A few times this season, Smart cited “the tape,” as though obscure snippets of Warriors footage contained what I lacked in maturity and common sense.
“See you look at the stats...I watch the tape.”
To a weary coach, mastery of “the stats” could appear a youthful alchemy obsession--a beginner’s chemistry set. “The tape” may well represent all that escapes outsiders. Sure, I can re-watch Warriors games. But I won’t know the exact offensive sets or defensive schemes. I won’t know who’s hurting, who loafed through practice. “The tape,” is his coaching gravitas, the moat between Smart and marauding critics. With every loss, a little bit of that moat evaporates.
Before games, Keith’s gregarious, quick to smile. It’s easy to see how he held a happy locker room through a losing season slog.

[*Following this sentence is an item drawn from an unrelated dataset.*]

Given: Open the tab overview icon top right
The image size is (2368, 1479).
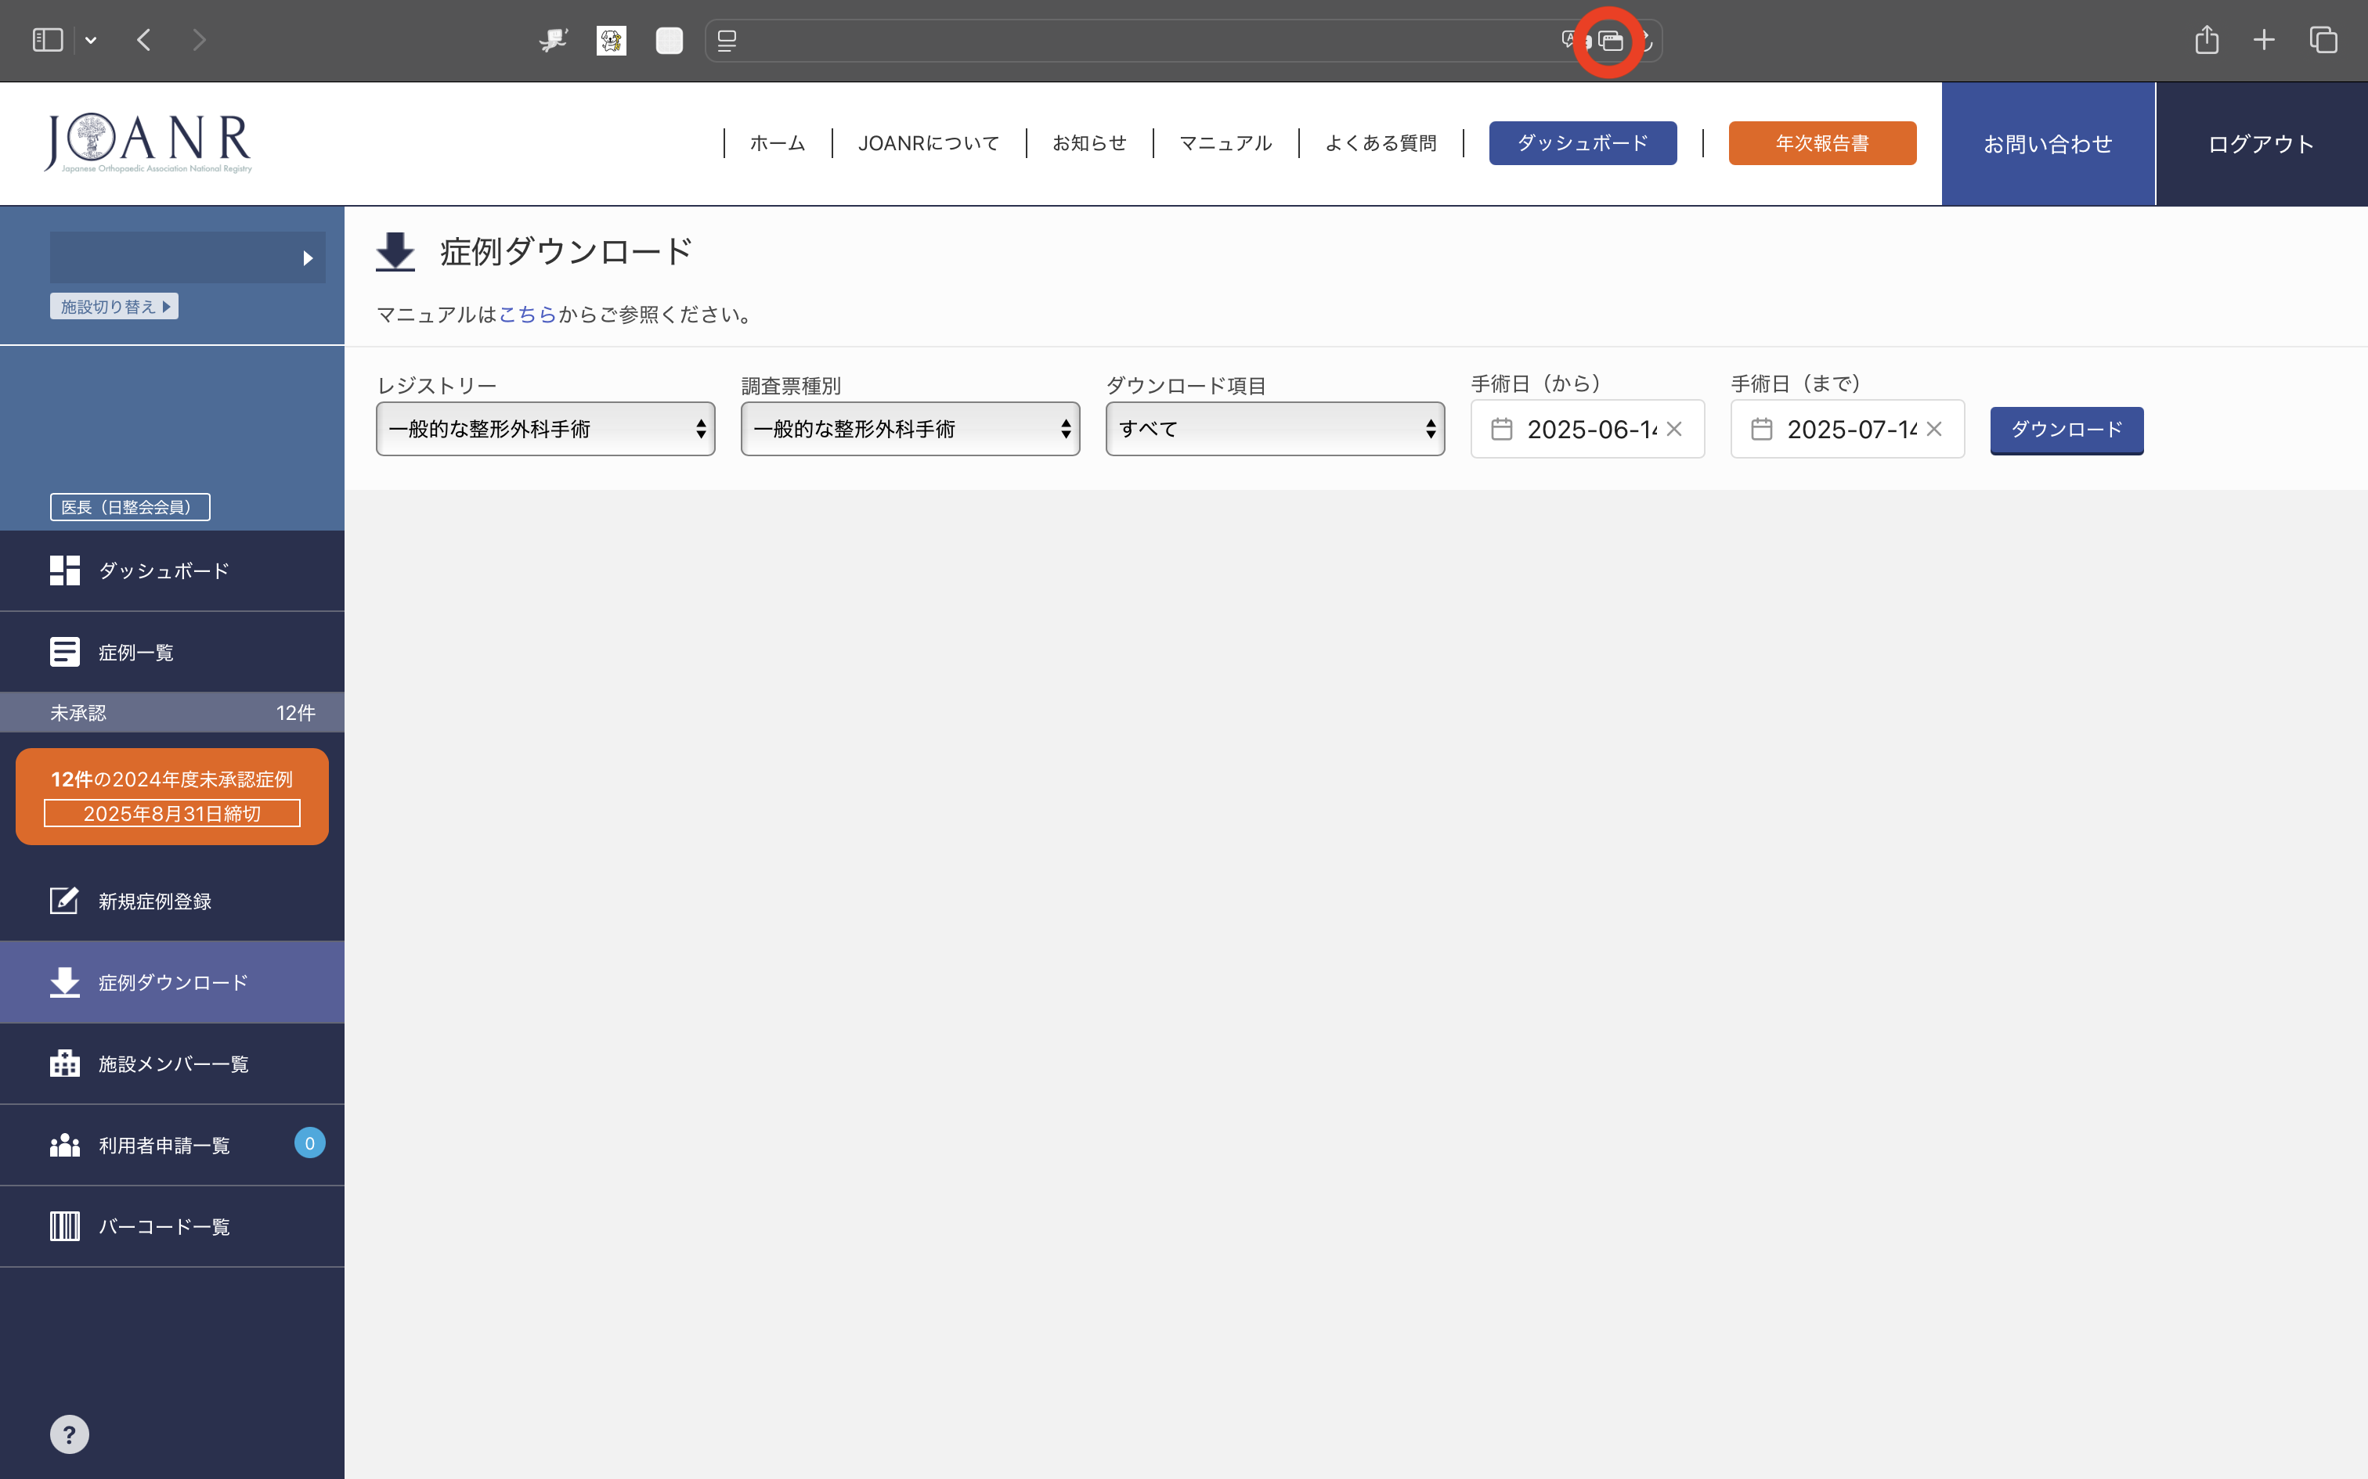Looking at the screenshot, I should 2323,40.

Reporters grumble about his vague, meandering quotes, but there’s presence behind the vocalized nothing. When basking in a win, Smart can tease writers into laughter. He’s confident and at ease, like so many former pros are.
But no one thinks he’s staying. The new ownership needed Keith to exceed expectations and he underwhelmed. Matt Steinmetz -- the guy who broke the Sprewell choking incident -- went so far as to call Smart’s ouster what should be a “forgone conclusion.”
So the coach is a dead man walking, except we can’t really say it to his face. He’s bound by a certain etiquette as well. In a home loss against the Mavs, Smart benched Stephen Curry for a crucial crunch time stretch. Curry had been playing poorly, the benching did not spring out of the air like some Nellie flight of whimsy. But, Keith refused to flesh out its logic, stating that the choice just wasn’t a “big deal.” The coach won’t trash his young star, even when the situational politics might call for it.
To reference Steinmetz again, the Curry-Smart relationship is chief among the reasons for this expected firing. There’s something strict and paternal in the way Keith handles his best player. A bad mistake often leads to a quick hook, while veteran Monta Ellis is free to frolic. It’s as though Smart’s trying to hone Curry’s mastery of split-second decisions through punishment. The process looks ridiculous to my eyes, like Keith’s foolishly channeling that Bobby Knight schooling, seeing if he can yell life’s rhythms into submission. I wouldn’t be shocked if Smart cites “the tape” as a rebuke to Curry’s frustrations.
If Stephen Curry played five more minutes per game, I’d hazard that his coach would have a chance. I’d also wager that Golden State would have a few more wins. This is why Smart’s Curry-handling might be an instance of misguided integrity. Keith will sacrifice job security in pursuit of his path. Eventually, “the tape” won’t save him. Eventually, his young star will have a new coach.